The facade has elements that include the coat of arm of the D'Arco and Chieppio families, and also displays in the tympanum the Habsburg double-headed eagle of the then Austrian rulers of Lombardy.

In 1872 the building was enlarged further by Francesco Antonio d'Arco, by buying the neighboring Marquis Dalla Valle's palace.

The line ownership to the D'Arco family, can vaguely be linked to about 1625 when Count Annibale Chieppio. minister of the Duke of Mantua, bought and expanded the palace. By 1652, the palace had 63 rooms. When the Chieppio line died without male heirs, the palace passed in 1740 to a sister, Teresa married to Francesco Alberto d’Arco. Their son, Giovanni Battista Gherardo d’Arco, prefect of the Mantuan Academy of Sciences and Fine Arts, commissioned Antonio Colonna in 1783 to rebuild the facade in a neoclassical style.
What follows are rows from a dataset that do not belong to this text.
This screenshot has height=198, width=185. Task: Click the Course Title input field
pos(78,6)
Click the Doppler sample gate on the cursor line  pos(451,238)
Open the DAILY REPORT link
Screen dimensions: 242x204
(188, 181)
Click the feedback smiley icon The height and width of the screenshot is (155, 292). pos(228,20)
The palace was bombed during World War Two. When the last member of the family, contessa Giovanna d'Arco Chieppio Ardizzoni, died, her will left the palace and its collections to a foundation for use as a museum.

==Collections==

The museum collections include furniture, ceramic, paintings and a grand library.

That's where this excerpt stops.